▶ [Study text]:
***

Seneca thought the great job of philosophy was to offer people
practical advice on how to live more deeply and constructively. He
came of age in a time of tumult; the Rome he lived in was being
transformed by a new connectedness. An empire that stretched over
millions of square miles was being connected by new roads, a civil
service, an extensive postal system. And there was the rise of written
communication. Writing, says Mr. Powers, was a huge part of the
everyday lives of literate Romans: "Postal deliveries were important
events, as urgently monitored as e-mail is today." Seneca himself
wrote of his neighbors hurrying "from all directions" to meet the
latest mail boats from Egypt.
As written language began to drive things, Mr. Powers says, "the busy
Roman was constantly navigating crowds--not just the physical ones
that filled the streets and amphitheaters but the virtual crowd of the
larger empire and the torrents of information it produced."
Seneca, at the center of it all, struggled with the information glut,
and with something else. He became acutely conscious of "the danger of
allowing others--not just friends and colleagues but the masses--to
exert too much influence on one's thinking." The more connected a
society becomes, the greater the chance an individual can become a
creature, or even slave, of that connectedness.
"You ask me what you should consider it particularly important to
avoid," one of Seneca's letters begins. "My answer is this: a mass
crowd. It is something to which you cannot entrust yourself without
risk. . . . I never come back home with quite the same moral character
I went out with; something or other becomes unsettled where I had
achieved internal peace."
Seneca's advice: Cultivate self-sufficiency and autonomy. Trust your
own instincts and ideas. You can thrive in the crowd if you are not
dependent on it.
But this is not easy.
Everyone Seneca knew was busy and important, rushing about with what
he called "the restless energy of the hunted mind." Some traveled to
flee their worries and burdens but found, as the old joke says, "No
matter where I go, there I am." Stress is portable. Seneca: "The man
who spends his time choosing one resort after another in a hunt for
peace and quiet, will in every place he visits find something to
prevent him from relaxing."

***

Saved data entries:
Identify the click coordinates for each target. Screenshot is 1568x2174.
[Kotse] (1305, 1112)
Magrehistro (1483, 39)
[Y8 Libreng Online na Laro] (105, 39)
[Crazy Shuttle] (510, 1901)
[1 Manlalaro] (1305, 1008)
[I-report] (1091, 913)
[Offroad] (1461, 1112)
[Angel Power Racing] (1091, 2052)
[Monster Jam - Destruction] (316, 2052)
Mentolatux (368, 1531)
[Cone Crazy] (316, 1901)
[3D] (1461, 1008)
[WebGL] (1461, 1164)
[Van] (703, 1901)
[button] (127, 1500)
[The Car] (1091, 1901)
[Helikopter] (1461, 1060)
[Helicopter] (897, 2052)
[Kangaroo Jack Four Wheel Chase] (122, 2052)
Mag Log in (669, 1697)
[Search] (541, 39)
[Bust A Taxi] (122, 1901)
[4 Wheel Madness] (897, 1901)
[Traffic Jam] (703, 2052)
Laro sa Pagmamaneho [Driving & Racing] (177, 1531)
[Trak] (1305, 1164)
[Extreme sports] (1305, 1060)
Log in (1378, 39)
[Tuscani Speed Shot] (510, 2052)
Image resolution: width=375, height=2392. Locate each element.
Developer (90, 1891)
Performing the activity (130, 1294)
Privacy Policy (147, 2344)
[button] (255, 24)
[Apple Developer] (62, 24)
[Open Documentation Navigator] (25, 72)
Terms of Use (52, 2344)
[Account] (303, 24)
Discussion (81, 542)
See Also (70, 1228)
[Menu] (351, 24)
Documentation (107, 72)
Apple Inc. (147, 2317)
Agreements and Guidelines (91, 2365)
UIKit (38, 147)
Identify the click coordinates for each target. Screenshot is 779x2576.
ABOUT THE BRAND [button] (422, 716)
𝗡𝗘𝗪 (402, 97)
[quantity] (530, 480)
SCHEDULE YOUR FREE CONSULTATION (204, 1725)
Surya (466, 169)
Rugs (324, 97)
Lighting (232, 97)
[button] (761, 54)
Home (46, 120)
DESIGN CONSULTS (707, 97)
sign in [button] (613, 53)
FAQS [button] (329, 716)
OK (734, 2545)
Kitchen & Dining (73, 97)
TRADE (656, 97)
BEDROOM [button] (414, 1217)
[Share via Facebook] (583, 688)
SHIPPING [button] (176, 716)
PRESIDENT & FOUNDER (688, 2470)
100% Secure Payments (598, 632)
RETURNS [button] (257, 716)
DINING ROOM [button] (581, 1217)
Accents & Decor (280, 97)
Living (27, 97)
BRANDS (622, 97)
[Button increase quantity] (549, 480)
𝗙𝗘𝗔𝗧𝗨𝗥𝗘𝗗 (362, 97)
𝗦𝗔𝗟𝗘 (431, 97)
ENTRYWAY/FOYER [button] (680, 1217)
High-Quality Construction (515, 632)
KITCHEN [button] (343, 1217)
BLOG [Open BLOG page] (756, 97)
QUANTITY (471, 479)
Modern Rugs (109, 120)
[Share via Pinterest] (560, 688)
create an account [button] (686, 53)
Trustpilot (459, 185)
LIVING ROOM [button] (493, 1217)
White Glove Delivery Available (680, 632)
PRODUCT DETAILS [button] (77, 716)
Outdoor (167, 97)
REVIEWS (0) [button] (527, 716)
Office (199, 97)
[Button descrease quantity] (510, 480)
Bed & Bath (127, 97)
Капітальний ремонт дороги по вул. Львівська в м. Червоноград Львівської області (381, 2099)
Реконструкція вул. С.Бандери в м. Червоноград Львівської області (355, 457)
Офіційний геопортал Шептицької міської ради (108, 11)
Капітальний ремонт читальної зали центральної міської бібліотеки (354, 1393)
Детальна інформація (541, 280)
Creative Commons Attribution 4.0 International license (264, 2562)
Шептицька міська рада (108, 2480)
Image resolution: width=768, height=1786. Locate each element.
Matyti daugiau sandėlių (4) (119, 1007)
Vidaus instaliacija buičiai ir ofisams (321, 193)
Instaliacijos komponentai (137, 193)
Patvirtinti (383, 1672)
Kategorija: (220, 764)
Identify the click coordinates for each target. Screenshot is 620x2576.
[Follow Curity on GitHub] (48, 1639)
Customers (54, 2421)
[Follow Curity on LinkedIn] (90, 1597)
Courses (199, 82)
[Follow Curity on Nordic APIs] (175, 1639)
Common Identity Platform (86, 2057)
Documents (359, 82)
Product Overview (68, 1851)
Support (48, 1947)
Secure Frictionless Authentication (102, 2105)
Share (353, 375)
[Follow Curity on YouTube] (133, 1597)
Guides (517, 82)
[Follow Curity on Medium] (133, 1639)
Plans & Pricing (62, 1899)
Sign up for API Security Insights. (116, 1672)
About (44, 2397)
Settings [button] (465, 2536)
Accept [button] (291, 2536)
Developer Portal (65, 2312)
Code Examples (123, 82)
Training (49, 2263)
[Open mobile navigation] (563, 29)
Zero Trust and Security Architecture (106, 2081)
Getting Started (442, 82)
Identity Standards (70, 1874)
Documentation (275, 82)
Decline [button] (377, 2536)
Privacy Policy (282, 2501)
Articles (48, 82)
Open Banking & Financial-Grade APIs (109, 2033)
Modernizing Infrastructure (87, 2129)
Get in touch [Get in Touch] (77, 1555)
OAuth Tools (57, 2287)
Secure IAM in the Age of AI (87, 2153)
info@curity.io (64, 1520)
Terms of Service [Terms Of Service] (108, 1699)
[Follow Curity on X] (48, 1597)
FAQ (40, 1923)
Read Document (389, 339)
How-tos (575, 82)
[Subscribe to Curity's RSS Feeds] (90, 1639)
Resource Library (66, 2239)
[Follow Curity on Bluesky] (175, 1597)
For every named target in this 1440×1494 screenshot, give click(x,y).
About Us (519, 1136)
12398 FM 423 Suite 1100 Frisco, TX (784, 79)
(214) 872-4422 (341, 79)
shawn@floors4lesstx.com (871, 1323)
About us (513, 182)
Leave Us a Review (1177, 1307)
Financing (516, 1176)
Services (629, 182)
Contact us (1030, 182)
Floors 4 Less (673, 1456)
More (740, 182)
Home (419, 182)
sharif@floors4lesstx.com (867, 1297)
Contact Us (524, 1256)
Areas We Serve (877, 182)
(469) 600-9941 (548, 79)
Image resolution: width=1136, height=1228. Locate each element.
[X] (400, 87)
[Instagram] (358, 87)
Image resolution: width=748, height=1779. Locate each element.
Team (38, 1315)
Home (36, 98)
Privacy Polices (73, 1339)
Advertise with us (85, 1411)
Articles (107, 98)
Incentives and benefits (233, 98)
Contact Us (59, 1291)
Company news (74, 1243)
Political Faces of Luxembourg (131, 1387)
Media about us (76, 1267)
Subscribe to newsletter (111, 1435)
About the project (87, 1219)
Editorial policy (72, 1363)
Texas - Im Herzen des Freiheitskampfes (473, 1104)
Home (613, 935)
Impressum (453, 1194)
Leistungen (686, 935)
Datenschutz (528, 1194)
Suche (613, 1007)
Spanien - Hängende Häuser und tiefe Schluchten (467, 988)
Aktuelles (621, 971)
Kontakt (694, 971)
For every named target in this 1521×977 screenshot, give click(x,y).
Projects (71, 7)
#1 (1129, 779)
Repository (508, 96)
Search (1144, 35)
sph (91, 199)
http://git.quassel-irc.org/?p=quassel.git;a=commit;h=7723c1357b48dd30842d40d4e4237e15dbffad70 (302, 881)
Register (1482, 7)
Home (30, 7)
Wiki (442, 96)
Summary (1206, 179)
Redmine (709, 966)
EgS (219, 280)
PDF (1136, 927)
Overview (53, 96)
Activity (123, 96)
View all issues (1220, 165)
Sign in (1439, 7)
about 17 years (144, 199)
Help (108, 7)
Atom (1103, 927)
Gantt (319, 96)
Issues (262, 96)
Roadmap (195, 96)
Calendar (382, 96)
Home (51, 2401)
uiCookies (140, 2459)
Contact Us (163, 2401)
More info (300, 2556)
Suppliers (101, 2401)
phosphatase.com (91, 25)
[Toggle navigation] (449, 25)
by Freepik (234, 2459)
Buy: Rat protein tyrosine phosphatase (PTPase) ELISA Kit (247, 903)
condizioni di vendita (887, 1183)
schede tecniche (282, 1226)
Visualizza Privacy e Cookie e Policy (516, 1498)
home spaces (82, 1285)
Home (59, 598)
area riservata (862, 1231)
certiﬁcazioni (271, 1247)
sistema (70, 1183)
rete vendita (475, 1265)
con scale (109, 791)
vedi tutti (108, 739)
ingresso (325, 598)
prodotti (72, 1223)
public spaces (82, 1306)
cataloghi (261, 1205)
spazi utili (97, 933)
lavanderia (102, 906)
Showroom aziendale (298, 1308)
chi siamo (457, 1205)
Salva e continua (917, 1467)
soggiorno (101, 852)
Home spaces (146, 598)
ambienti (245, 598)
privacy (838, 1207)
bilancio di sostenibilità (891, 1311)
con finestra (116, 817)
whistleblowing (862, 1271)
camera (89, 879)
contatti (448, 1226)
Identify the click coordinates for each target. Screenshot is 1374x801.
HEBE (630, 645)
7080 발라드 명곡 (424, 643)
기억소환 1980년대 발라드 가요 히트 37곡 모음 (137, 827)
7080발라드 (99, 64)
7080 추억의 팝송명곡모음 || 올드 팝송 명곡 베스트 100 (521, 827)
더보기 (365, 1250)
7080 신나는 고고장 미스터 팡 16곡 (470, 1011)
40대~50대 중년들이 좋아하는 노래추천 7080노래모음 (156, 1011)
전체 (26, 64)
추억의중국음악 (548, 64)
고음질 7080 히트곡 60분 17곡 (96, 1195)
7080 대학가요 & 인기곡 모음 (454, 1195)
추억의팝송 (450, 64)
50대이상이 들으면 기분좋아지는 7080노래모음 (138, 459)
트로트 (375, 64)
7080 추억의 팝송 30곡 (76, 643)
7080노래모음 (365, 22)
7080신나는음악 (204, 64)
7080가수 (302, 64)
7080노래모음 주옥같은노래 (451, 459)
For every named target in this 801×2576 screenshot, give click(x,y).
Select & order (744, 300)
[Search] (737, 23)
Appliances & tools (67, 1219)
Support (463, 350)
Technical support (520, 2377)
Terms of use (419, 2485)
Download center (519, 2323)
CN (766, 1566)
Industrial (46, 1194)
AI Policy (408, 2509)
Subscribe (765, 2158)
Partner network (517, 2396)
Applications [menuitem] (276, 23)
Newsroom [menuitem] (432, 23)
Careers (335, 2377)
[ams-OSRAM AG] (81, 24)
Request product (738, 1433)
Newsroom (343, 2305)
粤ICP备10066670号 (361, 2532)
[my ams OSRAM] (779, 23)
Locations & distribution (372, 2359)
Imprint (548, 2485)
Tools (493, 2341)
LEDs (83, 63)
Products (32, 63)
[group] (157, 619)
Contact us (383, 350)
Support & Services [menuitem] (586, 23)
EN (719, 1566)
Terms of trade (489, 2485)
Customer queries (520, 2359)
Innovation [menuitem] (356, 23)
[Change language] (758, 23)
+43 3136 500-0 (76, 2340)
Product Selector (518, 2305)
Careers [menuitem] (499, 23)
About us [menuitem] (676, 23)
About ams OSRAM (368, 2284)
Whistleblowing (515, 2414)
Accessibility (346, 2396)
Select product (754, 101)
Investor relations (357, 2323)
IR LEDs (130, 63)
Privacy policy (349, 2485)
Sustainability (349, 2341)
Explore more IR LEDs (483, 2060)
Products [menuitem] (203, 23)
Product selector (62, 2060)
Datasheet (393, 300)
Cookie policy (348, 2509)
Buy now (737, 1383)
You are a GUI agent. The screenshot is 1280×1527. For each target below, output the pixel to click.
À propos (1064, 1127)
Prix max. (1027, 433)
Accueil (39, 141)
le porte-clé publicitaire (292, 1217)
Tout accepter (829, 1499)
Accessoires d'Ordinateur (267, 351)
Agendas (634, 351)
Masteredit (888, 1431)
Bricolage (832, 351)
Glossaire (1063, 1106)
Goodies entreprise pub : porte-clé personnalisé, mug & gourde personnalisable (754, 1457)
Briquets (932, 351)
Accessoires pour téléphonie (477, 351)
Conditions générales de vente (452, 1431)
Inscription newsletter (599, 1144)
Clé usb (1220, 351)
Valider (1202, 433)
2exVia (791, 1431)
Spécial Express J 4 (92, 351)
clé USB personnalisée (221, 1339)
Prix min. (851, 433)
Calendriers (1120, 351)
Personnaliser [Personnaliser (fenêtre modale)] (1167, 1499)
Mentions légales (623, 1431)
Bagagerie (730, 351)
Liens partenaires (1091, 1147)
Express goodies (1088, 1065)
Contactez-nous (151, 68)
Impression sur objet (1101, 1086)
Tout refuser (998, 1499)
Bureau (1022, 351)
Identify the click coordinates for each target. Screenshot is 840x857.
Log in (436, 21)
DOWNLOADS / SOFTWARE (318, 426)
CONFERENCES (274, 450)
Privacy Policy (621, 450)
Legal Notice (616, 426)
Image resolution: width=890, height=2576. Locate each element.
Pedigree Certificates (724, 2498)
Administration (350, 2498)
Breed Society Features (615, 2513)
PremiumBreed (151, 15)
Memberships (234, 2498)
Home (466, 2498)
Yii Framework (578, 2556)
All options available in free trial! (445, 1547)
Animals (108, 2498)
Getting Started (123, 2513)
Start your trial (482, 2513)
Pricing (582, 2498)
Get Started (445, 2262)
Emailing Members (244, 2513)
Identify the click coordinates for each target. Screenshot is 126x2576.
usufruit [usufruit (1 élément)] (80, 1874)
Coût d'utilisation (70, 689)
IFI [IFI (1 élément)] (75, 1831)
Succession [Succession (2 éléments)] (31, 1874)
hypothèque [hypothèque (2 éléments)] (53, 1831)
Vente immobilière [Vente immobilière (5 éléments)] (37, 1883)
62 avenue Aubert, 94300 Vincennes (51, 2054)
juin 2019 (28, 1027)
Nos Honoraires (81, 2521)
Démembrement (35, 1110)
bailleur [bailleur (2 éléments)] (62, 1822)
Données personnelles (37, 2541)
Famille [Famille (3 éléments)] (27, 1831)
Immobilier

***

▶ [Exercise set]:
1. In the Seneca passage, reproduce the text word for word, starting at "Seneca thought the" and ending at "boats from Egypt.".
2. According to the Seneca passage, what were the things connecting the empire?

▶ [Task-by-task solutions]:
1.
Seneca thought the great job of philosophy was to offer people
practical advice on how to live more deeply and constructively. He
came of age in a time of tumult; the Rome he lived in was being
transformed by a new connectedness. An empire that stretched over
millions of square miles was being connected by new roads, a civil
service, an extensive postal system. And there was the rise of written
communication. Writing, says Mr. Powers, was a huge part of the
everyday lives of literate Romans: "Postal deliveries were important
events, as urgently monitored as e-mail is today." Seneca himself
wrote of his neighbors hurrying "from all directions" to meet the
latest mail boats from Egypt.

2.
new roads
a civil service
an extensive postal system